Wildfire Smoke Inhalation: Who is Most at Risk?
Wildfires can move through grassland at up to 14 mph. This means that in a very short time period they can cover a vast area. The smoke that the fires produce will move even further through the atmosphere. Anyone within the fire smoke boundary will have increased air pollution exposure. However, there are subpopulations that are at enhanced risk due to two factors; 1) increased exposure, and 2) increased susceptibility.
Dr Kelly BéruBé told us that fire fighters are at particular risk of inhalation of wildfire smoke particles. They will have high exposure due to 1) long working hours, 2) increased respiration due to physical activity and 3) often a lack of self-contained breathing apparatus.
Dr BéruBé says that in addition, “Certain population groups are at particular risk of respiratory effects from bushfire smoke, including young children, those with pre-existing cardiopulmonary conditions, and smokers.”
Health Effects of Wildlife Smoke
Health effects from exposure to wildfire smoke can be very wide-ranging, including eye irritation, respiratory symptoms, cardiovascular effects and mortality. Landscape fires (which include wild and planned forest fires, agricultural burning, peat burning and grass fires) have been found to cause 339,000 deaths annually. A team of researchers lead by Fay Johnston at the University of Tasmania investigated the mortality effects of Australian wildfires between 1994 and 2007, and found a 5% increase in non-accidental mortality on days classified as bushfire smoke event days.

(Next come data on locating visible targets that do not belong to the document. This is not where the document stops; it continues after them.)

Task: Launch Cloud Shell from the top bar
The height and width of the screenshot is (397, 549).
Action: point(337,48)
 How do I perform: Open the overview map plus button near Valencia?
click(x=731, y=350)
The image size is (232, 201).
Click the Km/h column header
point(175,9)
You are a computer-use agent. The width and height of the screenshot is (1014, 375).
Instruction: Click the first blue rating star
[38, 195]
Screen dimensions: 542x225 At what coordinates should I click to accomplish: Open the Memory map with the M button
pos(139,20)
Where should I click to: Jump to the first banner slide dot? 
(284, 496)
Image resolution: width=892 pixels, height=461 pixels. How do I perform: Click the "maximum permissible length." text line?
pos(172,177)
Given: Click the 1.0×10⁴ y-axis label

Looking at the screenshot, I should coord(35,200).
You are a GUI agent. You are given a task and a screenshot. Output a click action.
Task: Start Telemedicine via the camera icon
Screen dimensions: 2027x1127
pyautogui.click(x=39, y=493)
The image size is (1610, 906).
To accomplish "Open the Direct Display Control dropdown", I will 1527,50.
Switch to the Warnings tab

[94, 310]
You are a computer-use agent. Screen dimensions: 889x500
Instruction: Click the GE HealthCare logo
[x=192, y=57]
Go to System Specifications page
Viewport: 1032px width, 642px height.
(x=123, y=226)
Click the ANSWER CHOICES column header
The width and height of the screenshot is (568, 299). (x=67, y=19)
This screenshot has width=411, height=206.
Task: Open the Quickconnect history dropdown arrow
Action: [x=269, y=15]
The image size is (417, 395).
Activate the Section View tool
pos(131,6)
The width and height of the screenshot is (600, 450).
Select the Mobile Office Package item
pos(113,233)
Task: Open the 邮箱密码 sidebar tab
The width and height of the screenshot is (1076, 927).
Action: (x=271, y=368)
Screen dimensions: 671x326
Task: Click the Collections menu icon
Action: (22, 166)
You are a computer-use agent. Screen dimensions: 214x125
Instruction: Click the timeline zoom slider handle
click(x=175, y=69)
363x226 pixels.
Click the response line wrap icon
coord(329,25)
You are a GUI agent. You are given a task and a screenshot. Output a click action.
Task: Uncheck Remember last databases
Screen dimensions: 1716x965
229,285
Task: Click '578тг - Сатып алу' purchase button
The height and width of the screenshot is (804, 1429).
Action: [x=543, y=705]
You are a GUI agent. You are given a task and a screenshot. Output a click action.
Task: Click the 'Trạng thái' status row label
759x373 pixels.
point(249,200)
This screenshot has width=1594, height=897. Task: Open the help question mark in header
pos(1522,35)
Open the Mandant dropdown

Current WHO guidelines consider all particulate matter to be equally toxic, for example particles from wildfires are assumed to be of equal toxicity as traffic and mineral particles, but some researchers disagree. Dr BéruBé comments, “PM10 from wildfires appear to have different effects on health than urban PM10, whereby wildfire smoke causes increased hospital admissions for respiratory complaints and urban PM10 is associated with cardiovascular mortality.”
The exposure to wildfire smoke is very different than exposure to urban dust. People are exposed to consistent levels of urban dust in the home, work and outside (chronic exposure). In contrast, wildfire smoke means exposure to high levels of particles over shorter timescales (acute exposure). In areas where wildfires are prevalent, this exposure can be more chronic.
The problem with identifying the toxic effects of wood smoke is the same as with urban particles; they’re a mixture of different components, and the fraction responsible for toxicity is still uncertain.
Climate Change, Wildfires, and Air Pollution
Climate change predictions for the next century include periods of drier air, lower humidity and stronger winds; three factors which contribute to the likelihood, longevity and intensity of wildfires. In the UK for example, wildfires are predicted to increase due to climate change by 30 – 50% by 2080. The effect of climate change upon wildfire prevalence can be modulated, for example by not developing into areas prone to wildfires and through landscape management. Currently, it seems that little is being done to limit the problem. However, if the media interest in wildfires continues as the fires rage on, it seems they will have no choice but to do more.